By Austin Ogwuda, Festus Ahon & Emma Arubi
ASABA—DELTA State governor, Dr. Emmanuel Uduaghan, has said that governors of the 36 states of the federation never at any time consented that President Umaru Musa Yar’Adua could rule the country from exile.
Answering a reporters’ question during a media chat in Asaba yesterday, Uduaghan said that though the president had been away from the country on health ground, there was optimism that the ailing president would soon return as his health was being managed.

Asked what the position of the Governors’ Forum on the health situation of the president was, Uduaghan said:   “I have said that Mr. President is not on exile, please let us get that clear.

“Mr. President is not on exile, never on exile, so no governor said he can rule from exile.

“All we (governors) know is that there are issues with his health and are currently being managed in Saudi-Arabia. And from what we get, his condition is improving and by the grace of God, he will come back to office.”

On the 10 percent equity to host communities, the governor suggested that an international trust fund be set up to manage the funds on behalf of the oil producing communities.

According to him, “there have been arguments that if the 10 percent is given to the communities, they will kill themselves.

══════════

Given request 1: Write out the records again from the line that has "Where should I click to: Select the All" through the line that has "(x=44, y=14)", replacing "Instruction" with "Directive" and leaving everything else unchanged.
The article and the records come from unrelated sources.

══════════

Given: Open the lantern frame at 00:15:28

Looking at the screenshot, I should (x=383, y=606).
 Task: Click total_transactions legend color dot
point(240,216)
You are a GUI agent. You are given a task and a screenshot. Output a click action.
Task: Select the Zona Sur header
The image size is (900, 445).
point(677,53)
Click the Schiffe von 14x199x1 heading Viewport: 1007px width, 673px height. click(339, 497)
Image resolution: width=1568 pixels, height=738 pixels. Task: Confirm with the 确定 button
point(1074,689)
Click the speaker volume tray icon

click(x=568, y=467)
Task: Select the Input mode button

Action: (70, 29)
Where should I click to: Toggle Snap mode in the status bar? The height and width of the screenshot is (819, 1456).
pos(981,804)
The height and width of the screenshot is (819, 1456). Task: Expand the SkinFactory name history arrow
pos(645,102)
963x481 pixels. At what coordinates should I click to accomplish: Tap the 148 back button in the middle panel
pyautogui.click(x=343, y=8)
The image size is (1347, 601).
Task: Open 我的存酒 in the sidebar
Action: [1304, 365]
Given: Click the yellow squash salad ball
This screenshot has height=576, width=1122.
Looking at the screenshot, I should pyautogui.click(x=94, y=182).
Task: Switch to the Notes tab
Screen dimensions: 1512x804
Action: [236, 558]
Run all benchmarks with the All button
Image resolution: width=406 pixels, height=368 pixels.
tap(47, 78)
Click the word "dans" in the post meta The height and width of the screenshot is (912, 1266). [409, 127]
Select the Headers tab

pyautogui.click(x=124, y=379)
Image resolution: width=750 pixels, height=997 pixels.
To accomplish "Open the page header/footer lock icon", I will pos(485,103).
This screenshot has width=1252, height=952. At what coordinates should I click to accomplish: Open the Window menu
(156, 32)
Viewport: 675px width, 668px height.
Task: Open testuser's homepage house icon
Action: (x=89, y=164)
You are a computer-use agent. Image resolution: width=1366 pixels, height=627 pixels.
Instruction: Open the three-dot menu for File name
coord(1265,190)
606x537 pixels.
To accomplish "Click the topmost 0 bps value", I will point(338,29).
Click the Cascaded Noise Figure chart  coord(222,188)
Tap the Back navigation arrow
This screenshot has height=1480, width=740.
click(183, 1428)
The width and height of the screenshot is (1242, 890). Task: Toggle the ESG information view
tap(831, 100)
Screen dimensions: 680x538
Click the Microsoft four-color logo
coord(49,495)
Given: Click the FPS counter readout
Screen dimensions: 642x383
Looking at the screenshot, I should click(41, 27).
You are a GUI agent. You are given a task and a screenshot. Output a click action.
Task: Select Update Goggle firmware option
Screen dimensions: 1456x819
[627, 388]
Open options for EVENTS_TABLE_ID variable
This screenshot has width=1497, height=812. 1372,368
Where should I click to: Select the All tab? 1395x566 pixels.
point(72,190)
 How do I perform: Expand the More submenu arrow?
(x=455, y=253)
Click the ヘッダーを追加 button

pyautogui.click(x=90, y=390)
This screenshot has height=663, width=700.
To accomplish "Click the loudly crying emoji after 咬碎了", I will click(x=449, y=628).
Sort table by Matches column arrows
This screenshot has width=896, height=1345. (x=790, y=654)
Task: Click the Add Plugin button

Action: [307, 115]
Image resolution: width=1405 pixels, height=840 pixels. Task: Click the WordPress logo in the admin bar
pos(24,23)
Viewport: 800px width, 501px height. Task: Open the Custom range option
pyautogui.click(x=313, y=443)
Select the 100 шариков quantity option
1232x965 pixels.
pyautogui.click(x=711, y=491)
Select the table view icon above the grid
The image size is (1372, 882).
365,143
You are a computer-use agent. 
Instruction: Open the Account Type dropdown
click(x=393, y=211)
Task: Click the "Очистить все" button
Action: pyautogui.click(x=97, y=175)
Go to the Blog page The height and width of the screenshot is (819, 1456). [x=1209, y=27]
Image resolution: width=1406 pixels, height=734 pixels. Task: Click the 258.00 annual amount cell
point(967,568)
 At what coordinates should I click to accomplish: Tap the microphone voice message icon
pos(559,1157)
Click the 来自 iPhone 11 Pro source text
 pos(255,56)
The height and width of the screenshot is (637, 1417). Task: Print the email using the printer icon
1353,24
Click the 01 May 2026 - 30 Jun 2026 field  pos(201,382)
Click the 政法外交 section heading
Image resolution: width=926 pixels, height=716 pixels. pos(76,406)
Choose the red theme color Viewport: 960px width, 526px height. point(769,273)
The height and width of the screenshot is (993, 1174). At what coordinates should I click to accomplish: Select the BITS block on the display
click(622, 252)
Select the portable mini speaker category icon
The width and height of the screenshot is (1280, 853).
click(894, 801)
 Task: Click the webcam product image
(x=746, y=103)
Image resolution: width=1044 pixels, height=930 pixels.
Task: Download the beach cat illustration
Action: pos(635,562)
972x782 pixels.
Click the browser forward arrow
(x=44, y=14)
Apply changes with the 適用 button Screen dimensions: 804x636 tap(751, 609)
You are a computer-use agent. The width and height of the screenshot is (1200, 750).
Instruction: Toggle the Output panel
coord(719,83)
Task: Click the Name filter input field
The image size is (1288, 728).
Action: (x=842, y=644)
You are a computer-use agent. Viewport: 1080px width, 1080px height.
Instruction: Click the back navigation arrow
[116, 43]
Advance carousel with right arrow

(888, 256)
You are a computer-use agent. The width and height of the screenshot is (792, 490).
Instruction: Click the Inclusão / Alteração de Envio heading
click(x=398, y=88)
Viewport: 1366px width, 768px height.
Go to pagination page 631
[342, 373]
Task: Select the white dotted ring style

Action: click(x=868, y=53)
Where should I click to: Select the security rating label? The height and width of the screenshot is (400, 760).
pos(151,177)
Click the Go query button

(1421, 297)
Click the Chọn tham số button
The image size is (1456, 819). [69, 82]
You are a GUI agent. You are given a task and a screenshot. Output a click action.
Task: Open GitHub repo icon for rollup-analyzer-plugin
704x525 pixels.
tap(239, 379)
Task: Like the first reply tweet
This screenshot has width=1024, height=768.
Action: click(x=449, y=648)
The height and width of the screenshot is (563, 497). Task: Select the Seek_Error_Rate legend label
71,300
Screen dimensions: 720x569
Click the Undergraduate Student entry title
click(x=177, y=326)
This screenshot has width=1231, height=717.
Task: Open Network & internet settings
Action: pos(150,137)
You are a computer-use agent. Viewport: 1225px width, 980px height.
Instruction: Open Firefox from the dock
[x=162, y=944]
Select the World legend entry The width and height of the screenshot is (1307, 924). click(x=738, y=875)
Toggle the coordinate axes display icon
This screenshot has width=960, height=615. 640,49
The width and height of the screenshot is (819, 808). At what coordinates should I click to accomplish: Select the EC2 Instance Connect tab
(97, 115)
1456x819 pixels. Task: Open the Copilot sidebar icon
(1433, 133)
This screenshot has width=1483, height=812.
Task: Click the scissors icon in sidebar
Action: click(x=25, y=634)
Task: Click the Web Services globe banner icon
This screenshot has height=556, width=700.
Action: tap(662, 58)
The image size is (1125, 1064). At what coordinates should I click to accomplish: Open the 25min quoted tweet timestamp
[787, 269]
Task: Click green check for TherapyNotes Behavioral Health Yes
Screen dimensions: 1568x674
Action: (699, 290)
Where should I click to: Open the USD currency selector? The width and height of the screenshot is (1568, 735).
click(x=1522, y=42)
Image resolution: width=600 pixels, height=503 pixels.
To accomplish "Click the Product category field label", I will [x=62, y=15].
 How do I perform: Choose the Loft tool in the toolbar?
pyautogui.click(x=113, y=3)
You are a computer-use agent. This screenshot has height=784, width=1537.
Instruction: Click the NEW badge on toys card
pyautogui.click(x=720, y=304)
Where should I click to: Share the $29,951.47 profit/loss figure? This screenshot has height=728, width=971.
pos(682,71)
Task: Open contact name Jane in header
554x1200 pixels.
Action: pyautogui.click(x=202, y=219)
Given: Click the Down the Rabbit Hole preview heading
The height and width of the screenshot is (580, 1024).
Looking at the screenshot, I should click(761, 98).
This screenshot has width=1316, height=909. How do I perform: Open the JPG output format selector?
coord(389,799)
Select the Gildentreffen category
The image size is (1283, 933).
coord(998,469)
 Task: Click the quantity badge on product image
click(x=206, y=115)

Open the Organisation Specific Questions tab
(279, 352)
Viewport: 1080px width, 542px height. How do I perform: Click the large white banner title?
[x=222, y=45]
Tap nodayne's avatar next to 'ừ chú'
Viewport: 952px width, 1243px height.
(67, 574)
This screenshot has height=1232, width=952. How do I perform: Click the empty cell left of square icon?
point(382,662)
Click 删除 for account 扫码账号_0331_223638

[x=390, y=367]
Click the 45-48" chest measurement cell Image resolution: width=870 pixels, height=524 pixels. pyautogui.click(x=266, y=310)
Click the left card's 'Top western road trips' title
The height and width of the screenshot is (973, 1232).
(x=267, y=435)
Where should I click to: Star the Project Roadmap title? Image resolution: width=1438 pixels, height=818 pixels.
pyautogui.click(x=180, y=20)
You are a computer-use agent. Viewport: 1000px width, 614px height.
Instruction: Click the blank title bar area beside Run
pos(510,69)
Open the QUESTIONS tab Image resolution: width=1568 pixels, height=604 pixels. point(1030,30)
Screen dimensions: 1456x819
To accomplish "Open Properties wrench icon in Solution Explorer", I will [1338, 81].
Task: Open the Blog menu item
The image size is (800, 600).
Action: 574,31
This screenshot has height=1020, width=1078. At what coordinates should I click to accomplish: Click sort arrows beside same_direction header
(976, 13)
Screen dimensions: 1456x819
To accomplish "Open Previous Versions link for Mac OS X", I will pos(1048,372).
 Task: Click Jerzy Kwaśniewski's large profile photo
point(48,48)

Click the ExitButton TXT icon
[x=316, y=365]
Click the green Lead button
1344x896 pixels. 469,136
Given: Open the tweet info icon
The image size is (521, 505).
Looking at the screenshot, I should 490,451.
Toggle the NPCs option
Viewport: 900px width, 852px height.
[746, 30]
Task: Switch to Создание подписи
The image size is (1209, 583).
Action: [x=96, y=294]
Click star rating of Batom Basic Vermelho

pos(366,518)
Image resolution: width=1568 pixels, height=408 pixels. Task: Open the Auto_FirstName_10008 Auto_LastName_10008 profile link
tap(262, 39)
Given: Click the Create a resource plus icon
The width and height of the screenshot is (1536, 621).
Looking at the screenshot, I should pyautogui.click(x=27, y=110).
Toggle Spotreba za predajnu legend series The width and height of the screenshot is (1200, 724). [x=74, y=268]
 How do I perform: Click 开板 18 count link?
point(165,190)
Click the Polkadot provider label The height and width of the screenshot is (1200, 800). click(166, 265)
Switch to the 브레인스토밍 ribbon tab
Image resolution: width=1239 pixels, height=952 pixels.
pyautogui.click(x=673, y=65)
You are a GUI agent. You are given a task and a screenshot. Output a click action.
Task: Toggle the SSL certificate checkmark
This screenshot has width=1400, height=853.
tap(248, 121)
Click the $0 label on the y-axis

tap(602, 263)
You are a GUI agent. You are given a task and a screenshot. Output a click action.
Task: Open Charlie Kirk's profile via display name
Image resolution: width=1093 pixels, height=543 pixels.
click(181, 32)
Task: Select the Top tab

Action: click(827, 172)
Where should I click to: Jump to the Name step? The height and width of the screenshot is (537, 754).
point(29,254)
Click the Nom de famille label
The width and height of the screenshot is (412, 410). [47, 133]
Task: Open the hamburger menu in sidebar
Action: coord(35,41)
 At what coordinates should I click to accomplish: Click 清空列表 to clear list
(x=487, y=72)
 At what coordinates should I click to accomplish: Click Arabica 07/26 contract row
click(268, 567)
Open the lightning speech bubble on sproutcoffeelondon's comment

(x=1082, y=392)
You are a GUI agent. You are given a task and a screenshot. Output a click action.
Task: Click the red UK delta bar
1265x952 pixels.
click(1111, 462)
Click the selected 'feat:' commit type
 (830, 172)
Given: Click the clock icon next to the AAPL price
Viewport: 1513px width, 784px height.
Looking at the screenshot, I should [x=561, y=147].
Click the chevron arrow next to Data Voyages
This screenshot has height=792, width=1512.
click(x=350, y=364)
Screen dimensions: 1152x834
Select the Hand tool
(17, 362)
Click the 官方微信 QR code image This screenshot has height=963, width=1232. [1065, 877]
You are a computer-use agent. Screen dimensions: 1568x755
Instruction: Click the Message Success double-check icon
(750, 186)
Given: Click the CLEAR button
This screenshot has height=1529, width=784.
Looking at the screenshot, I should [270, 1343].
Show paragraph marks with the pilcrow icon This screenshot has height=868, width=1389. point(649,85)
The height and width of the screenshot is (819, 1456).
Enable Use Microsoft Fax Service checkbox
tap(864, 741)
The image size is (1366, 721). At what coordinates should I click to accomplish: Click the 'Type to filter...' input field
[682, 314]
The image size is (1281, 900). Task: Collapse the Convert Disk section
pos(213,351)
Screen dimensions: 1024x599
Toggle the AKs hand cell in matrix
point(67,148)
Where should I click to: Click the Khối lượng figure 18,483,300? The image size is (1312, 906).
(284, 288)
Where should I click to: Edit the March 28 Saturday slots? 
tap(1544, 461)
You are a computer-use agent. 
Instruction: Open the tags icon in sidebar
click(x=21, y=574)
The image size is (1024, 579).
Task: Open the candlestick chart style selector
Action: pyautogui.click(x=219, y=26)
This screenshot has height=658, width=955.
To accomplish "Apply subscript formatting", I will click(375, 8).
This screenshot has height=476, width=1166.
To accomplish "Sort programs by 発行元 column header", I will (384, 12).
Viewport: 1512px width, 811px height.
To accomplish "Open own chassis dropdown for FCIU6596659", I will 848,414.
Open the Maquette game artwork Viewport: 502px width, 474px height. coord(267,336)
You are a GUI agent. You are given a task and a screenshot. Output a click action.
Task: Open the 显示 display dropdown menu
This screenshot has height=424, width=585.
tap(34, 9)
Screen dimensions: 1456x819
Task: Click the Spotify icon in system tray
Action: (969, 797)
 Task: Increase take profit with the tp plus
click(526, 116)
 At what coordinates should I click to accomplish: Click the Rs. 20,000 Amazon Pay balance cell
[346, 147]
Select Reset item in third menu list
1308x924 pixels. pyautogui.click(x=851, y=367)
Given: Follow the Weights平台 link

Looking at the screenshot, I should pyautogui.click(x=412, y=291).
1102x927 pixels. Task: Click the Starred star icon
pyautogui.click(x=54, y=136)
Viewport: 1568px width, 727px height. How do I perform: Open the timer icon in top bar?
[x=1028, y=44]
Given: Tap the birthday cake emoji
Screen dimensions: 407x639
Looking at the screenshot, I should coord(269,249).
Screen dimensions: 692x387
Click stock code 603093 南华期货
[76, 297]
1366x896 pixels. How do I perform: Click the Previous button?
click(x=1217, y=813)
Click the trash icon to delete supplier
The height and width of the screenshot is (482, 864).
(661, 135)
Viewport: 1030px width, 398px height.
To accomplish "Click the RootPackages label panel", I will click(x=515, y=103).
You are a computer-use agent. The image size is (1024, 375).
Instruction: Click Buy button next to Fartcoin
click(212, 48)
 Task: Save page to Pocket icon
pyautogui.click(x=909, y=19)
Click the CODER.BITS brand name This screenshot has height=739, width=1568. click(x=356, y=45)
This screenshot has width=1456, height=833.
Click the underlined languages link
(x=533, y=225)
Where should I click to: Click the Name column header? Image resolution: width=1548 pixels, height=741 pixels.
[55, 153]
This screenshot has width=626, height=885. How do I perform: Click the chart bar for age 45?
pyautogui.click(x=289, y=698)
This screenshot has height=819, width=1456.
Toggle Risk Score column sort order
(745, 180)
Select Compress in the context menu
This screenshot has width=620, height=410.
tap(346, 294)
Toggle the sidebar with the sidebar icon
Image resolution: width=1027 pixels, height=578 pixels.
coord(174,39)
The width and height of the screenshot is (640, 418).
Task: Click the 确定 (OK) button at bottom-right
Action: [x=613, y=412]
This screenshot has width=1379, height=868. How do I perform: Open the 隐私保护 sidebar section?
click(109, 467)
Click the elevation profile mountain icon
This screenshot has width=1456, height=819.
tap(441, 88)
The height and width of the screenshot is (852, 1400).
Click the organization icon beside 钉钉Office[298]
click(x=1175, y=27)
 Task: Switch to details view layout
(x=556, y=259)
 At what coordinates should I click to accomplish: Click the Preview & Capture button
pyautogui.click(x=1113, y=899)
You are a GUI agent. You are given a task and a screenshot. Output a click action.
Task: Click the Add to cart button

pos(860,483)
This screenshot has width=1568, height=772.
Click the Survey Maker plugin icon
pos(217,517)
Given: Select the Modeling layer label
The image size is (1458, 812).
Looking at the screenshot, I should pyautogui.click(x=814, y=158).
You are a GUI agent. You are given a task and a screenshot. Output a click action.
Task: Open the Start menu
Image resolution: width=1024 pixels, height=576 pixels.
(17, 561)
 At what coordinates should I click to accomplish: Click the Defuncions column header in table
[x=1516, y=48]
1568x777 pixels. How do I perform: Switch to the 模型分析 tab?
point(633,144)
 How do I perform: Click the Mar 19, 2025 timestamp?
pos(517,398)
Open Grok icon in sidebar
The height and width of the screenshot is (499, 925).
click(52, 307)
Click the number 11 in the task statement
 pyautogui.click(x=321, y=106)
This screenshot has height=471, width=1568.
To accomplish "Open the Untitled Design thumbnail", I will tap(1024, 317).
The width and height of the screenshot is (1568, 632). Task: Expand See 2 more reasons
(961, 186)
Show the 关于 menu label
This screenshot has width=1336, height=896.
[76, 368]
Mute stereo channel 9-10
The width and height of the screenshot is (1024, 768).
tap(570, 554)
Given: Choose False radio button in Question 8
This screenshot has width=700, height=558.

══════════

Given request 2: Continue the article on the Delta State governor's media chat from the point where it stops.

Right answer 1:
Where should I click to: Select the All tab? 1395x566 pixels.
point(72,190)
 How do I perform: Expand the More submenu arrow?
(x=455, y=253)
Click the ヘッダーを追加 button

pyautogui.click(x=90, y=390)
This screenshot has height=663, width=700.
To accomplish "Click the loudly crying emoji after 咬碎了", I will click(x=449, y=628).
Sort table by Matches column arrows
This screenshot has width=896, height=1345. (x=790, y=654)
Task: Click the Add Plugin button

Action: [307, 115]
Image resolution: width=1405 pixels, height=840 pixels. Task: Click the WordPress logo in the admin bar
pos(24,23)
Viewport: 800px width, 501px height. Task: Open the Custom range option
pyautogui.click(x=313, y=443)
Select the 100 шариков quantity option
1232x965 pixels.
pyautogui.click(x=711, y=491)
Select the table view icon above the grid
The image size is (1372, 882).
365,143
You are a computer-use agent. 
Directive: Open the Account Type dropdown
click(x=393, y=211)
Task: Click the "Очистить все" button
Action: pyautogui.click(x=97, y=175)
Go to the Blog page The height and width of the screenshot is (819, 1456). [x=1209, y=27]
Image resolution: width=1406 pixels, height=734 pixels. Task: Click the 258.00 annual amount cell
point(967,568)
 At what coordinates should I click to accomplish: Tap the microphone voice message icon
pos(559,1157)
Click the 来自 iPhone 11 Pro source text
 pos(255,56)
The height and width of the screenshot is (637, 1417). Task: Print the email using the printer icon
1353,24
Click the 01 May 2026 - 30 Jun 2026 field  pos(201,382)
Click the 政法外交 section heading
Image resolution: width=926 pixels, height=716 pixels. pos(76,406)
Choose the red theme color Viewport: 960px width, 526px height. point(769,273)
The height and width of the screenshot is (993, 1174). At what coordinates should I click to accomplish: Select the BITS block on the display
click(622, 252)
Select the portable mini speaker category icon
The width and height of the screenshot is (1280, 853).
click(894, 801)
 Task: Click the webcam product image
(x=746, y=103)
Image resolution: width=1044 pixels, height=930 pixels.
Task: Download the beach cat illustration
Action: pos(635,562)
972x782 pixels.
Click the browser forward arrow
(x=44, y=14)

Right answer 2:
“But what we have advised is that the communities over the years have been structured in such a way that they relate to the oil companies very freely; they don’t kill themselves, so the advice we give to the National Assembly and to the Federal Government is relate with the oil companies, use the structure that the oil companies are currently using to reach out to the communities.

“In fact, some of them group the communities into three: There are the oil producing communities, there are the oil impacted communities and there are the satellite communities.”

“These are well known. So we do not believe that if this fund is brought down the people will kill themselves.”

On the post-amnesty programme, Governor Uduaghan told newsmen that the camps set up to rehabilitate the ex-militants were not enough and called on the Federal Government to set up more, especially considering the use of barracks.